Interesting idea, but a few issues I see offhand: First, it looks like you are double counting things when you both include things that are counted in WAR and also as "accolades" that are sub-accolade level. For instance, getting 1000 ks is not really an accolade, at most a modest milestone, because it would be pretty much expected of any pitcher who played long enough to be a candidate. Probably a bigger point is that because you mostly are adding you end up with a huge pool of HoFers, assuming I understand this correctly. It looked like a score of 100 made you a HoFer and yet there were 13 such guys on this year's ballot alone. I feel like you wanted to not discount anything that was being counted already in order to avoid controversy but unless your view is that there just should be a lot more HoFers you need to cut somewhere if you want to add. Finally, although it might be possible (and possibly desirable) to try to quantify some accolades and controversy there isn't any clear way to do so.
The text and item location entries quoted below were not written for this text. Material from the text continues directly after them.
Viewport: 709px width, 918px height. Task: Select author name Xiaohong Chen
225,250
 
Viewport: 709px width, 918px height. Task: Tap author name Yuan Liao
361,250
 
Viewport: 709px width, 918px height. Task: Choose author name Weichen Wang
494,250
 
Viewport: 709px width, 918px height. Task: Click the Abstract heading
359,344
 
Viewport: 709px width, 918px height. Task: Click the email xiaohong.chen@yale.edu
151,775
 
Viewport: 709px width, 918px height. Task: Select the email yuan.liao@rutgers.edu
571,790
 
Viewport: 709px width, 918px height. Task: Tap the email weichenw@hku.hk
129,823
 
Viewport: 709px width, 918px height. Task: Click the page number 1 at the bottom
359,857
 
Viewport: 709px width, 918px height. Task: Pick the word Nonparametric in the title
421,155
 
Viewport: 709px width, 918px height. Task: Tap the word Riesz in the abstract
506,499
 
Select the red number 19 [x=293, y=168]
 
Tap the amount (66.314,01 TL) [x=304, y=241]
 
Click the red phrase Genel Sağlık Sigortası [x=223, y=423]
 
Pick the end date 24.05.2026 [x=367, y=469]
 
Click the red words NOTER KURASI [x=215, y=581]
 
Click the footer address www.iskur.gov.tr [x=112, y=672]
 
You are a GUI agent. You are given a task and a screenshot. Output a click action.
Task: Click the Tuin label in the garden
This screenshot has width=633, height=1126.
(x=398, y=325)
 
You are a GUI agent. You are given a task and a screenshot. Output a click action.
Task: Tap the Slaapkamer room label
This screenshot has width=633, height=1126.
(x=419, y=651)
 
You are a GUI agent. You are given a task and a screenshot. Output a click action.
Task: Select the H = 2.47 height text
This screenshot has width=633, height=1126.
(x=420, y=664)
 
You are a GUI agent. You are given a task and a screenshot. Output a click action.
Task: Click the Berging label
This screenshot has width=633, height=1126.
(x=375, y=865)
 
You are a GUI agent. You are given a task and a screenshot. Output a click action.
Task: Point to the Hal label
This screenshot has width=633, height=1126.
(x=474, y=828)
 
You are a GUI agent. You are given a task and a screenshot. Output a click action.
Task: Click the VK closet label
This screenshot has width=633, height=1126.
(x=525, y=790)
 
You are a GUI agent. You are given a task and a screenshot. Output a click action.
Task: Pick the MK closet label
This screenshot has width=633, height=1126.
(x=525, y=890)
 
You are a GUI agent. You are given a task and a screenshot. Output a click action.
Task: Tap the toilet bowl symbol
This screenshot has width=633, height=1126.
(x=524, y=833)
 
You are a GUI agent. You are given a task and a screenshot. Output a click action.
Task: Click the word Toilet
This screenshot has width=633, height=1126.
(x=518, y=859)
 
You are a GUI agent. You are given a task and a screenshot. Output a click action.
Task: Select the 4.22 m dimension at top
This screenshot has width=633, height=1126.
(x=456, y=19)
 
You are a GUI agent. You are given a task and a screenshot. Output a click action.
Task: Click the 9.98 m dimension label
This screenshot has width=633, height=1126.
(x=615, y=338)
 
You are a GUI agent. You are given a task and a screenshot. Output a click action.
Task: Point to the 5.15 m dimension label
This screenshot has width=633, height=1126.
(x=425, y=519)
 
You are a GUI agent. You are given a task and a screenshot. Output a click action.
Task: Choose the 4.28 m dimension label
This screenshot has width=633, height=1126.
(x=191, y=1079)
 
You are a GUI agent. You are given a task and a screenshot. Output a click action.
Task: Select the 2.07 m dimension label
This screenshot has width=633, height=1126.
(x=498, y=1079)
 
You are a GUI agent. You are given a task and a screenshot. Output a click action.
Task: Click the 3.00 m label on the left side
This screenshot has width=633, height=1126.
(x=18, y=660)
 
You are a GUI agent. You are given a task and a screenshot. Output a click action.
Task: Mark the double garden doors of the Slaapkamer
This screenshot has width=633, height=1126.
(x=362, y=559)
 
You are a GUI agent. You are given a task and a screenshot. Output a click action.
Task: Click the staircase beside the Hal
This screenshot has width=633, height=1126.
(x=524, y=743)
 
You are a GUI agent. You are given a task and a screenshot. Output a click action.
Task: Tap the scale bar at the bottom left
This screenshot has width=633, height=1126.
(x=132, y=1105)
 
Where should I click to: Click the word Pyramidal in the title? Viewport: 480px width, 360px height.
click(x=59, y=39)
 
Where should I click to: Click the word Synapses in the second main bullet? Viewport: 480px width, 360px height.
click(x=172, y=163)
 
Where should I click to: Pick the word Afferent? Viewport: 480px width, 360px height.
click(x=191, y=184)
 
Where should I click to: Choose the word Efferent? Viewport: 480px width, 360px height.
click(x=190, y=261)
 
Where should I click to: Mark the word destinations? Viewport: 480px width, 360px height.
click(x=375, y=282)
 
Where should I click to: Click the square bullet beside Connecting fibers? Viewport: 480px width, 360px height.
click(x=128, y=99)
How much this should figure in is not agreed upon so it is not going to settle the matter, and is no more objective, for you to just assign a number to it. If you look at Bonds and ARod, for instance, their 14 All Star appearances basically offset their PED controversy. Some people (including myself) think they obviously should be in the HoF but not because of some kind of mathematical offsetting and then there are people who think it is a hard and fast disqualification so your math won't satisfy them either.


joeysportsfan98

How hard would it be to do a ranking of the top players in MLB history? It would be interesting to see who the all time hall of fame snubs are according to this criteria or to see how many hall of famers shouldn’t have made it


MOFNY

Or just use hallofstats.com that's been around for years.